## EXERCISE PROMPT
Write the entries out again. Each one must match exactly.

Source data
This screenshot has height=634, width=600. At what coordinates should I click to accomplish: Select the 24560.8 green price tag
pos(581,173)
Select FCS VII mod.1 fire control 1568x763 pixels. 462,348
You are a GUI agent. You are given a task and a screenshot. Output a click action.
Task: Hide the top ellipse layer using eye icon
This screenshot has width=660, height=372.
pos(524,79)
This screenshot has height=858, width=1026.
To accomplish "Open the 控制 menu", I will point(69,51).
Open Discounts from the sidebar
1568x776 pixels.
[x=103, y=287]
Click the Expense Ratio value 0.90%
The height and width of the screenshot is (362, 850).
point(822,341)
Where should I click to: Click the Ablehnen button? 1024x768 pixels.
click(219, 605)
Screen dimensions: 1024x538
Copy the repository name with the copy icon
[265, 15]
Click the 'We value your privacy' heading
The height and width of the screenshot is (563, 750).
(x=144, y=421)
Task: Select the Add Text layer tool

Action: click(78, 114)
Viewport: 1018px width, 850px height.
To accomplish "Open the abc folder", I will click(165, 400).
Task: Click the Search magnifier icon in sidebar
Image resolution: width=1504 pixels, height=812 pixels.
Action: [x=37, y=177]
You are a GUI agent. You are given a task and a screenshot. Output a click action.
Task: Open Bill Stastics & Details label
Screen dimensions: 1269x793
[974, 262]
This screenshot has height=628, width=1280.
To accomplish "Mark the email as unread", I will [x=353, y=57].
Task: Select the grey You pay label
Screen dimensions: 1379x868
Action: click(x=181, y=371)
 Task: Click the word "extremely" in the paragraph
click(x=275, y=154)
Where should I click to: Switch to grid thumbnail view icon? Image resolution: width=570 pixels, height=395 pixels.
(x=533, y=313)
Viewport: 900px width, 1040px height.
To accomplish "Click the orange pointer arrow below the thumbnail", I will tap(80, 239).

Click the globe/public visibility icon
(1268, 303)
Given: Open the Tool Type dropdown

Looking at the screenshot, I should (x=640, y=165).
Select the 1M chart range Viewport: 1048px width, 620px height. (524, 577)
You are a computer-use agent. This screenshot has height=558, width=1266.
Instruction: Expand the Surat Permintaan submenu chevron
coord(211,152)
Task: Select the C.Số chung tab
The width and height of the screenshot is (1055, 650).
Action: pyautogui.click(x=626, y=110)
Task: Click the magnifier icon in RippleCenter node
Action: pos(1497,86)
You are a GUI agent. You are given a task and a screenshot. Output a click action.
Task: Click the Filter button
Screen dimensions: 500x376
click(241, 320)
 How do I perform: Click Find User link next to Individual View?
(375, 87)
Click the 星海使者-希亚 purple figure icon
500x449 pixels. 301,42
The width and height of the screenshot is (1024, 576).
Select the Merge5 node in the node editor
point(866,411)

## ANSWER TO THIS TASK
This screenshot has height=634, width=600. At what coordinates should I click to accomplish: Select the 24560.8 green price tag
pos(581,173)
Select FCS VII mod.1 fire control 1568x763 pixels. 462,348
You are a GUI agent. You are given a task and a screenshot. Output a click action.
Task: Hide the top ellipse layer using eye icon
This screenshot has width=660, height=372.
pos(524,79)
This screenshot has height=858, width=1026.
To accomplish "Open the 控制 menu", I will point(69,51).
Open Discounts from the sidebar
1568x776 pixels.
[x=103, y=287]
Click the Expense Ratio value 0.90%
The height and width of the screenshot is (362, 850).
point(822,341)
Where should I click to: Click the Ablehnen button? 1024x768 pixels.
click(219, 605)
Screen dimensions: 1024x538
Copy the repository name with the copy icon
[265, 15]
Click the 'We value your privacy' heading
The height and width of the screenshot is (563, 750).
(x=144, y=421)
Task: Select the Add Text layer tool

Action: click(78, 114)
Viewport: 1018px width, 850px height.
To accomplish "Open the abc folder", I will click(165, 400).
Task: Click the Search magnifier icon in sidebar
Image resolution: width=1504 pixels, height=812 pixels.
Action: [x=37, y=177]
You are a GUI agent. You are given a task and a screenshot. Output a click action.
Task: Open Bill Stastics & Details label
Screen dimensions: 1269x793
[974, 262]
This screenshot has height=628, width=1280.
To accomplish "Mark the email as unread", I will [x=353, y=57].
Task: Select the grey You pay label
Screen dimensions: 1379x868
Action: click(x=181, y=371)
 Task: Click the word "extremely" in the paragraph
click(x=275, y=154)
Where should I click to: Switch to grid thumbnail view icon? Image resolution: width=570 pixels, height=395 pixels.
(x=533, y=313)
Viewport: 900px width, 1040px height.
To accomplish "Click the orange pointer arrow below the thumbnail", I will tap(80, 239).

Click the globe/public visibility icon
(1268, 303)
Given: Open the Tool Type dropdown

Looking at the screenshot, I should (x=640, y=165).
Select the 1M chart range Viewport: 1048px width, 620px height. (524, 577)
You are a computer-use agent. This screenshot has height=558, width=1266.
Instruction: Expand the Surat Permintaan submenu chevron
coord(211,152)
Task: Select the C.Số chung tab
The width and height of the screenshot is (1055, 650).
Action: pyautogui.click(x=626, y=110)
Task: Click the magnifier icon in RippleCenter node
Action: pos(1497,86)
You are a GUI agent. You are given a task and a screenshot. Output a click action.
Task: Click the Filter button
Screen dimensions: 500x376
click(241, 320)
 How do I perform: Click Find User link next to Individual View?
(375, 87)
Click the 星海使者-希亚 purple figure icon
500x449 pixels. 301,42
The width and height of the screenshot is (1024, 576).
Select the Merge5 node in the node editor
point(866,411)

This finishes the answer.